The minimal algorithm for convolution in $\mathbb{R}^2$ is a four dimensional iteration.
for all vertical kernel positions
for all horizontal kernel positions
initialize the value at the output position to the bias
for all vertical positions in the kernel
for all horizontal positions in the kernel
add the product of the input value to that of the output position
In $\mathbb{R}^n$ it is a $2n$ dimensional iteration following this pattern.
The minimal algorithm for regression of bounding boxes orthogonal with respect to the image grid (no tilting) is this.
until number of boxes reaches max
make first guess of two coordinates
until number of guesses reaches max or matching criteria is met
evaluate guess
remember guess and guess results
improve on guess based on evaluation results and
possibly injected randomness,
excluding locations already covered
if some intermediate criteria is met
change the nature of the guessing, evaluation, and improving
as is appropriate for the criteria match
(this covers approaches that have multiple phases)

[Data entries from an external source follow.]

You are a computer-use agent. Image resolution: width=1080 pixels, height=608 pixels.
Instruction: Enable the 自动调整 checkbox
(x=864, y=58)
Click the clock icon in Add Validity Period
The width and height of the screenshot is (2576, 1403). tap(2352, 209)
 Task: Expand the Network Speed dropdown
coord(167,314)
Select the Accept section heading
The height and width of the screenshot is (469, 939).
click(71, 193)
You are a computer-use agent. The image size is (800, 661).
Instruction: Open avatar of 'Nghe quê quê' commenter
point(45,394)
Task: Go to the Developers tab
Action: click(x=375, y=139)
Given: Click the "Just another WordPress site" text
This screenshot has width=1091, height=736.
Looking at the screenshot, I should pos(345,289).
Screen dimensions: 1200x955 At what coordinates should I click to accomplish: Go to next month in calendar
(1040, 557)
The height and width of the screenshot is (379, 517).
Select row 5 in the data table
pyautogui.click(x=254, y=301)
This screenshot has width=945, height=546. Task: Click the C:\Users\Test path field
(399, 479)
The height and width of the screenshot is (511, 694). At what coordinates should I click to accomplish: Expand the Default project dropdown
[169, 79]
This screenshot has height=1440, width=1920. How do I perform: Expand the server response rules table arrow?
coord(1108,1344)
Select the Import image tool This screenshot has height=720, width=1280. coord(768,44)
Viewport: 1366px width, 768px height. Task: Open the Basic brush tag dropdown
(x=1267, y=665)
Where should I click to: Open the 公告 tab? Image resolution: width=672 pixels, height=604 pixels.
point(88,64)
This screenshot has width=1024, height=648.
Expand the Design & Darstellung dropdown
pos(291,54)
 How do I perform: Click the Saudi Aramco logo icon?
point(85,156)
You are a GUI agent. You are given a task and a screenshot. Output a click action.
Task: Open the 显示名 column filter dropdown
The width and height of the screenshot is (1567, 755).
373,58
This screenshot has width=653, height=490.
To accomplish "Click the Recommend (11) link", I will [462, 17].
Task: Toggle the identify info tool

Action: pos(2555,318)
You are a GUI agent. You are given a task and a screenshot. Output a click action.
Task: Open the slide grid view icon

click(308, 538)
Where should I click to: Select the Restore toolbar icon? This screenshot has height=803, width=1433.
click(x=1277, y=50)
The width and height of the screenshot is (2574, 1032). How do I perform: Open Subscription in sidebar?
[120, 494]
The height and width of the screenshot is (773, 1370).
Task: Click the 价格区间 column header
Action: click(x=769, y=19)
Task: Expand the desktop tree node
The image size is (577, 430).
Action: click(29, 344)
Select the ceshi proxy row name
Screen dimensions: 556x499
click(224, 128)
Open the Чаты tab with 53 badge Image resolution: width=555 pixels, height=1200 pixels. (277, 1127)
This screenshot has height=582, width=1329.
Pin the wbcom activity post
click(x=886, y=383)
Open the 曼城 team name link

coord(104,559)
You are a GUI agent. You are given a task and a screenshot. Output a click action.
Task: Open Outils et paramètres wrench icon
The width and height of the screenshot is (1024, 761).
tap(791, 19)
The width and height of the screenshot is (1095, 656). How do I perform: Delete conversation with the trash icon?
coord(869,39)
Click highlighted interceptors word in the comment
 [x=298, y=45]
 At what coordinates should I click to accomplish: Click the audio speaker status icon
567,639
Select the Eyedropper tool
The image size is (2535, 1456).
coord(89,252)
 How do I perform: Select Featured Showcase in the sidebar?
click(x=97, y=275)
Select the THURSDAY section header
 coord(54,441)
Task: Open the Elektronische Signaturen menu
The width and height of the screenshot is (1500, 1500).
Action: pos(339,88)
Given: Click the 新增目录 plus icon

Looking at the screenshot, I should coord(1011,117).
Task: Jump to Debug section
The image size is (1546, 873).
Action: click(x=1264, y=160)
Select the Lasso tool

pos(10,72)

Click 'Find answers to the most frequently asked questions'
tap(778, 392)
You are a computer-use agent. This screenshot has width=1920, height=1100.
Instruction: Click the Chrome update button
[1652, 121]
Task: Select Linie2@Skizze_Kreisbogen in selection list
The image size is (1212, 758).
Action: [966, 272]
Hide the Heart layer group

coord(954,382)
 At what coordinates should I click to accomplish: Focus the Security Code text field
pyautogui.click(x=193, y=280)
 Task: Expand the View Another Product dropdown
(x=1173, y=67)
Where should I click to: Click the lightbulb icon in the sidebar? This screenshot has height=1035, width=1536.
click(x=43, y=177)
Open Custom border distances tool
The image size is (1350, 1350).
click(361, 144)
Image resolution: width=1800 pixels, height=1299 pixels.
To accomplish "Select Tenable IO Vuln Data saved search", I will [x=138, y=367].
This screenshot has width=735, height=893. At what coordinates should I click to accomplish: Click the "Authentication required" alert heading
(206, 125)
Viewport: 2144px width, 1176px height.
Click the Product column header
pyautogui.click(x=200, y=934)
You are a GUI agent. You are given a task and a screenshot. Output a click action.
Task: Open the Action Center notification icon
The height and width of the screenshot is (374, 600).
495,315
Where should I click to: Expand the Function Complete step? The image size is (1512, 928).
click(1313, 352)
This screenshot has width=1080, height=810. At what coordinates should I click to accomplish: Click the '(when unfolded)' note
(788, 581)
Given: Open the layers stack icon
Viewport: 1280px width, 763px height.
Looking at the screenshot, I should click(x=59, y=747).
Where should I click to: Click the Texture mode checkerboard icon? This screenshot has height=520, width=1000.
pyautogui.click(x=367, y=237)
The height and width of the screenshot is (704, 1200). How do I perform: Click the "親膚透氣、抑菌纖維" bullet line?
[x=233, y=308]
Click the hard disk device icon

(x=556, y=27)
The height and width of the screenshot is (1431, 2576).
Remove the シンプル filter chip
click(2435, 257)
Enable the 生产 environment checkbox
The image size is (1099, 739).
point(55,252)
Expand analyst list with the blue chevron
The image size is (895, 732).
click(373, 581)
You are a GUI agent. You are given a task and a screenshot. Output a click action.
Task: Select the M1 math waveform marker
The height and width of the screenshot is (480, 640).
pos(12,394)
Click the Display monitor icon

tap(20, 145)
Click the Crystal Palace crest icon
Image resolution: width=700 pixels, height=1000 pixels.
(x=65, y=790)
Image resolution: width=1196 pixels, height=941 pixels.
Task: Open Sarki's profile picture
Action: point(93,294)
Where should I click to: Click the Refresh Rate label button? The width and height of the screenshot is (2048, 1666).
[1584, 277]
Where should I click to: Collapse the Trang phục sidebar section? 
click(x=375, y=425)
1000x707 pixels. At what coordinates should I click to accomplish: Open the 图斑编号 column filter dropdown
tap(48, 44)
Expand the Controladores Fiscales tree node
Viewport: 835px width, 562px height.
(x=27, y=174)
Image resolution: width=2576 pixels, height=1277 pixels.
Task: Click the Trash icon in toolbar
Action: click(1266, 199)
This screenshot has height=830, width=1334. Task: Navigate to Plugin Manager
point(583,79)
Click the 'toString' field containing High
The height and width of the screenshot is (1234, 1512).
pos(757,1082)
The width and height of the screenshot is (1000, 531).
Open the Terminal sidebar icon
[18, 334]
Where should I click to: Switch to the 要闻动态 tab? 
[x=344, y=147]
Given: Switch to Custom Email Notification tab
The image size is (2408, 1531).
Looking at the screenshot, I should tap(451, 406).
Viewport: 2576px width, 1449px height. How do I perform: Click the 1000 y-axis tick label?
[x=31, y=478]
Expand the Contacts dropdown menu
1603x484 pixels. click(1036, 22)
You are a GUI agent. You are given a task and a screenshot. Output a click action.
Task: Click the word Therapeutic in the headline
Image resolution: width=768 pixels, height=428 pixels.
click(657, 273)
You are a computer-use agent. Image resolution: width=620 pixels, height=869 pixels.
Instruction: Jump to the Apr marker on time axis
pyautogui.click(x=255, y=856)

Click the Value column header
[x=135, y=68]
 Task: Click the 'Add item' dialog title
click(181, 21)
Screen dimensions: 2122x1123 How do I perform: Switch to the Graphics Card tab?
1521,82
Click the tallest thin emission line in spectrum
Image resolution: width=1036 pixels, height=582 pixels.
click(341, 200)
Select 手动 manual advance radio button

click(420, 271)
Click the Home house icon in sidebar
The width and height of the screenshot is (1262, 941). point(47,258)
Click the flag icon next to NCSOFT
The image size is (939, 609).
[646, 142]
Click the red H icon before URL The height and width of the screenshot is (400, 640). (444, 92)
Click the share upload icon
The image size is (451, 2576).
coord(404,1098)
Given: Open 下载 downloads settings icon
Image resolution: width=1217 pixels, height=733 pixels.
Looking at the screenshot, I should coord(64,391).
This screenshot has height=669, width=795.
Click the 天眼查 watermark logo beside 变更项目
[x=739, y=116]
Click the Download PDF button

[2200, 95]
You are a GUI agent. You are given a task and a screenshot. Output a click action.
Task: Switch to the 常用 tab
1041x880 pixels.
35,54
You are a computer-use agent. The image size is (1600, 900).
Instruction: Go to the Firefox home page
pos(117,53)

if no guess matched criteria
break
That's approaching concepts from the top down. When approaching from the other direction, reverse engineer the best code. In the case of RCNN, it is unadvisable to find implementations following the first paper expressing the approach. Reading the first paper may be helpful to get the gist of the approach, but reverse engineer the best one, which, in this case, may be Faster R-CNN: Towards Real-Time Object Detection with Region Proposal Networks, Shaoqing Ren, Kaiming He, Ross Girshick, and Jian Sun, 2016. Study the implementation they pushed to git at https://github.com/rbgirshick/py-faster-rcnn/tree/master/. The algorithm is in lib/fast_rcnn.
The reason this algorithm isn't spelled out in their paper or any paper from the first on down through the lineage to their paper is simple.
- The pseudo-code above is universal across all convolutions and all bounding box regressions, so that doesn't need to be restated with each approach.
- The main features of an approach like RCNN, SSD, or YOLO are not algorithmic. They are algebraic expressions of the guess, the evaluation, the improvement upon the guess, and the test for the criteria.
- The use of objects and functional programming makes the implementation more readable, so it can be easier to read the implementation than read a huge chunk of the above pseudo-code with all the algebra and test branches plugged in.
- For the above reasons, it is rare that pseudo-code would be used prior to the implementation when the paper is written.
- The return on investment of reverse engineering from code to pseudo-code is only sufficient motivation if one is going to improve the algorithm and write another paper, and on the way to finishing the prior paper's pseudo-code, the new paper and the new code gets finished first.
Since the author of this question seems interested in writing their own code, it may be reasonable to assume the same author may be interested in thinking their own thoughts, so I'll add this.
None of these algorithms are object recognition. Recognition has to do with cognition, and these approaches do not even touch upon cognitive processing, another branch of AI not related to convolution and probably not closely related to formal regression either. Additionally, bounding boxes are not the way animal vision systems work. Early gestalt experiments in vision indicate a complete independence of human vision from rectilinear formalities. In lay terms, humans and other organisms with vision systems don't have any conception of Cartesian coordinates. We can still read books if tilted slightly relative to the plane passing through our eyes. We don't zoom or tilt in Cartesian coordinates.
These facts may not be necessary to comprehend to create an automated vehicle driving system that produces a better safety record than average human drivers, but that is only because humans don't set that bar very high and because cars roll in the plane of the road. These facts are indeed necessary in aeronautic system used in military applications, where nothing is particularly Cartesian and the meaning of horizontal and vertical is ambiguous. For that reason, it is unlikely that bounding boxes will be the edge of vision technology for very long.
If one wishes to transcend current mediocrity, consider bounding circles with fuzzy boundaries, which would be more like the systems that evolved over millions of biological iterations. If the computer hardware is poorly fit to radial processing, design new hardware in which radial processing is native and in which Cartesian coordinates may be foreign and cumbersome.
Regarding the classifier, the classifier papers do generally include the algorithm, so those can be found by doing an academic search for the original paper describing the classifier being used.